Wednesday, March 05, 2008

Audiobookery

I love the Green Apple Bookstore in San Francisco. My wife and I sometimes go out on a date sans kiddos and one of our favorite things to do is eat at a nice little restaurant in the Inner Richmond then go browse the Green Apple. The problem is I keep buying books but not reading them.

The solution, I have found, is to not read them at all. But listen to them.

Years ago I tried out Audible (www.audible.com) and downloaded two free books ("On Writing" by Stephen King and "The Kite Runner" by Khaled Hosseini) then dropped my subscription. But I recently re-subscribed and have promptly listened to 3 books ("The Alchemist" by Paulo Coelho; "The Road" by Cormac McCarthy; and "The Golden Compass" by Phillip Pullman) and working on my fourth. The subscription allows me to download 2 books a month.

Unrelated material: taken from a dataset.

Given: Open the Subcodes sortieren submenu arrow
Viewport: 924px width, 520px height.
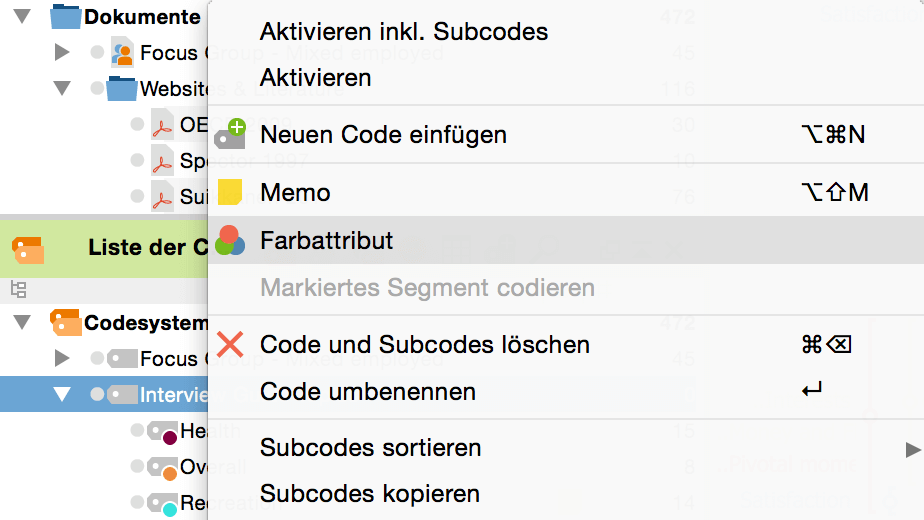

The aural experience vs. the visual in consuming a book - Listening to an audiobook is great in that you get a performance from the narrator, an actor or the author, and, like radio, you can do other things while you listen. When reading a book, you can't do anything else but read the book.

Reading a book is visual and you miss out on the 'design' of the sentence. Sometimes an author will deliberately use short sentences like Hemingway or McCarthy. Does that come across in the audiobook? Is it important?